Polecenie do wykonania >> Przepisz wiernie wszystkie poniższe dane, wiersz po wierszu, bez wprowadzania jakichkolwiek zmian.

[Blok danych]
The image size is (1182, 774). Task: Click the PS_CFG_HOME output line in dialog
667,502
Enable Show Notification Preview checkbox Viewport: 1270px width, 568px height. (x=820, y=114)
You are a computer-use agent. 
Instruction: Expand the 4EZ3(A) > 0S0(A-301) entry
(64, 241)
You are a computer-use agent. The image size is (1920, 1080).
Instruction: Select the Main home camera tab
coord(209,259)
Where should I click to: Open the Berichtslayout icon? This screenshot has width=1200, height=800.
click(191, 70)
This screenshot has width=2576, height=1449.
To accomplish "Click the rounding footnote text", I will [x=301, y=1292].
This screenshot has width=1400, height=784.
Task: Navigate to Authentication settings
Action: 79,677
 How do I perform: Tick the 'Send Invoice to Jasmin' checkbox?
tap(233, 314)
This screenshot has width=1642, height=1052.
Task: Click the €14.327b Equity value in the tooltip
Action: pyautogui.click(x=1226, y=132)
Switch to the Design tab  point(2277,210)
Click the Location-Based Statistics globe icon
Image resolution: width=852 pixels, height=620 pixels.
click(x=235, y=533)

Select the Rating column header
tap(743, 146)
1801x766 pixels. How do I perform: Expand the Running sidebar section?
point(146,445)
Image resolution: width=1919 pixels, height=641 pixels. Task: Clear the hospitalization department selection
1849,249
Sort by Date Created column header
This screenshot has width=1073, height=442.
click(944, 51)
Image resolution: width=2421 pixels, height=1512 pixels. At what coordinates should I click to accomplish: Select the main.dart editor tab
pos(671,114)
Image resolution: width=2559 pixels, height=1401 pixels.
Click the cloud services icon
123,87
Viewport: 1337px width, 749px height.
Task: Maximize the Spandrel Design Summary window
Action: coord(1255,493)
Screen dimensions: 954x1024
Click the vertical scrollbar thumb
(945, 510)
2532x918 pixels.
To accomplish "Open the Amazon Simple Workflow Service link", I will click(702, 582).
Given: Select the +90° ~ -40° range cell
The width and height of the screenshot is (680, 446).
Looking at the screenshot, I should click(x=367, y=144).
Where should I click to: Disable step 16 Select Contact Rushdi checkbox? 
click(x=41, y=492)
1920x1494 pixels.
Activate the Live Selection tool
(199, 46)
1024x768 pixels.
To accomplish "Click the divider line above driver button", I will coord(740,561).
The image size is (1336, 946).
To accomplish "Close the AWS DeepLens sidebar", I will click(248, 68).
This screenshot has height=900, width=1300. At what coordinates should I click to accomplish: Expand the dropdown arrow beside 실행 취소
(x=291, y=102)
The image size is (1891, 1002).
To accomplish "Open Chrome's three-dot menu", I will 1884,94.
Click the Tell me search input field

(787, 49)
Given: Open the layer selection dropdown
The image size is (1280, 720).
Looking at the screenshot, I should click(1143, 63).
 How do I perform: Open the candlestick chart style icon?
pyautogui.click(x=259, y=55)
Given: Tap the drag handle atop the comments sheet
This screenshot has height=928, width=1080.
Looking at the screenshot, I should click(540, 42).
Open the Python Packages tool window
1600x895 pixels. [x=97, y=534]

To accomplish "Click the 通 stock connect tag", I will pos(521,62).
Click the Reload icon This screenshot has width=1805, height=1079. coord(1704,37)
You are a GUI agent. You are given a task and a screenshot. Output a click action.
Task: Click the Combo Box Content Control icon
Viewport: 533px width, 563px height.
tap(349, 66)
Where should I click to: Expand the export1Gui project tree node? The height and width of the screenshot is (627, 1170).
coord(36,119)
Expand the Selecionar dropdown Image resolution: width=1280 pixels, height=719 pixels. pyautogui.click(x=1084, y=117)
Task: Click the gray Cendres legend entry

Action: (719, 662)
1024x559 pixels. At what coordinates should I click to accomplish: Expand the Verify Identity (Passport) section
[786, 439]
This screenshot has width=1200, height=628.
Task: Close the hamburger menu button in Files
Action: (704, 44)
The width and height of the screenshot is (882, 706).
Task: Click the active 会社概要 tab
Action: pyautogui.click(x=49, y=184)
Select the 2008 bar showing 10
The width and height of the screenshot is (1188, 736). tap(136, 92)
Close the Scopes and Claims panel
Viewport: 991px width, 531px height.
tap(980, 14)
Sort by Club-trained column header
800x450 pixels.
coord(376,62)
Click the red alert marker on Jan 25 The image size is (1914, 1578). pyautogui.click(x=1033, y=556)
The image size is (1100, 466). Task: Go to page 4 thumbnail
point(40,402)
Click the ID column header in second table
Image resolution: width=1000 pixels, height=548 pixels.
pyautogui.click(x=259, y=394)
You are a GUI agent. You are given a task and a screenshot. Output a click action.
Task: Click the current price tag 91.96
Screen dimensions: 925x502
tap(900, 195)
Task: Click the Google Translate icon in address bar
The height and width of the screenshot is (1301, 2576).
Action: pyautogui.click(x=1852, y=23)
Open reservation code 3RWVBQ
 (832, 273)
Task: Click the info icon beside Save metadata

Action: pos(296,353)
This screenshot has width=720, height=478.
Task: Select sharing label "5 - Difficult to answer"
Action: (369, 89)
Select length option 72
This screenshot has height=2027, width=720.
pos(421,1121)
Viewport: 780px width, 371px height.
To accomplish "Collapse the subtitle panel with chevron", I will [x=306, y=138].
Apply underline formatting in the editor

Wynik ćwiczenia >>
The image size is (1182, 774). Task: Click the PS_CFG_HOME output line in dialog
667,502
Enable Show Notification Preview checkbox Viewport: 1270px width, 568px height. (x=820, y=114)
You are a computer-use agent. 
Instruction: Expand the 4EZ3(A) > 0S0(A-301) entry
(64, 241)
You are a computer-use agent. The image size is (1920, 1080).
Instruction: Select the Main home camera tab
coord(209,259)
Where should I click to: Open the Berichtslayout icon? This screenshot has width=1200, height=800.
click(191, 70)
This screenshot has width=2576, height=1449.
To accomplish "Click the rounding footnote text", I will [x=301, y=1292].
This screenshot has width=1400, height=784.
Task: Navigate to Authentication settings
Action: 79,677
 How do I perform: Tick the 'Send Invoice to Jasmin' checkbox?
tap(233, 314)
This screenshot has width=1642, height=1052.
Task: Click the €14.327b Equity value in the tooltip
Action: pyautogui.click(x=1226, y=132)
Switch to the Design tab  point(2277,210)
Click the Location-Based Statistics globe icon
Image resolution: width=852 pixels, height=620 pixels.
click(x=235, y=533)

Select the Rating column header
tap(743, 146)
1801x766 pixels. How do I perform: Expand the Running sidebar section?
point(146,445)
Image resolution: width=1919 pixels, height=641 pixels. Task: Clear the hospitalization department selection
1849,249
Sort by Date Created column header
This screenshot has width=1073, height=442.
click(944, 51)
Image resolution: width=2421 pixels, height=1512 pixels. At what coordinates should I click to accomplish: Select the main.dart editor tab
pos(671,114)
Image resolution: width=2559 pixels, height=1401 pixels.
Click the cloud services icon
123,87
Viewport: 1337px width, 749px height.
Task: Maximize the Spandrel Design Summary window
Action: coord(1255,493)
Screen dimensions: 954x1024
Click the vertical scrollbar thumb
(945, 510)
2532x918 pixels.
To accomplish "Open the Amazon Simple Workflow Service link", I will click(702, 582).
Given: Select the +90° ~ -40° range cell
The width and height of the screenshot is (680, 446).
Looking at the screenshot, I should click(x=367, y=144).
Where should I click to: Disable step 16 Select Contact Rushdi checkbox? 
click(x=41, y=492)
1920x1494 pixels.
Activate the Live Selection tool
(199, 46)
1024x768 pixels.
To accomplish "Click the divider line above driver button", I will coord(740,561).
The image size is (1336, 946).
To accomplish "Close the AWS DeepLens sidebar", I will click(248, 68).
This screenshot has height=900, width=1300. At what coordinates should I click to accomplish: Expand the dropdown arrow beside 실행 취소
(x=291, y=102)
The image size is (1891, 1002).
To accomplish "Open Chrome's three-dot menu", I will 1884,94.
Click the Tell me search input field

(787, 49)
Given: Open the layer selection dropdown
The image size is (1280, 720).
Looking at the screenshot, I should click(1143, 63).
 How do I perform: Open the candlestick chart style icon?
pyautogui.click(x=259, y=55)
Given: Tap the drag handle atop the comments sheet
This screenshot has height=928, width=1080.
Looking at the screenshot, I should click(540, 42).
Open the Python Packages tool window
1600x895 pixels. [x=97, y=534]

To accomplish "Click the 通 stock connect tag", I will pos(521,62).
Click the Reload icon This screenshot has width=1805, height=1079. coord(1704,37)
You are a GUI agent. You are given a task and a screenshot. Output a click action.
Task: Click the Combo Box Content Control icon
Viewport: 533px width, 563px height.
tap(349, 66)
Where should I click to: Expand the export1Gui project tree node? The height and width of the screenshot is (627, 1170).
coord(36,119)
Expand the Selecionar dropdown Image resolution: width=1280 pixels, height=719 pixels. pyautogui.click(x=1084, y=117)
Task: Click the gray Cendres legend entry

Action: (719, 662)
1024x559 pixels. At what coordinates should I click to accomplish: Expand the Verify Identity (Passport) section
[786, 439]
This screenshot has width=1200, height=628.
Task: Close the hamburger menu button in Files
Action: (704, 44)
The width and height of the screenshot is (882, 706).
Task: Click the active 会社概要 tab
Action: pyautogui.click(x=49, y=184)
Select the 2008 bar showing 10
The width and height of the screenshot is (1188, 736). tap(136, 92)
Close the Scopes and Claims panel
Viewport: 991px width, 531px height.
tap(980, 14)
Sort by Club-trained column header
800x450 pixels.
coord(376,62)
Click the red alert marker on Jan 25 The image size is (1914, 1578). pyautogui.click(x=1033, y=556)
The image size is (1100, 466). Task: Go to page 4 thumbnail
point(40,402)
Click the ID column header in second table
Image resolution: width=1000 pixels, height=548 pixels.
pyautogui.click(x=259, y=394)
You are a GUI agent. You are given a task and a screenshot. Output a click action.
Task: Click the current price tag 91.96
Screen dimensions: 925x502
tap(900, 195)
Task: Click the Google Translate icon in address bar
The height and width of the screenshot is (1301, 2576).
Action: pyautogui.click(x=1852, y=23)
Open reservation code 3RWVBQ
 (832, 273)
Task: Click the info icon beside Save metadata

Action: pos(296,353)
This screenshot has width=720, height=478.
Task: Select sharing label "5 - Difficult to answer"
Action: (369, 89)
Select length option 72
This screenshot has height=2027, width=720.
pos(421,1121)
Viewport: 780px width, 371px height.
To accomplish "Collapse the subtitle panel with chevron", I will [x=306, y=138].
Apply underline formatting in the editor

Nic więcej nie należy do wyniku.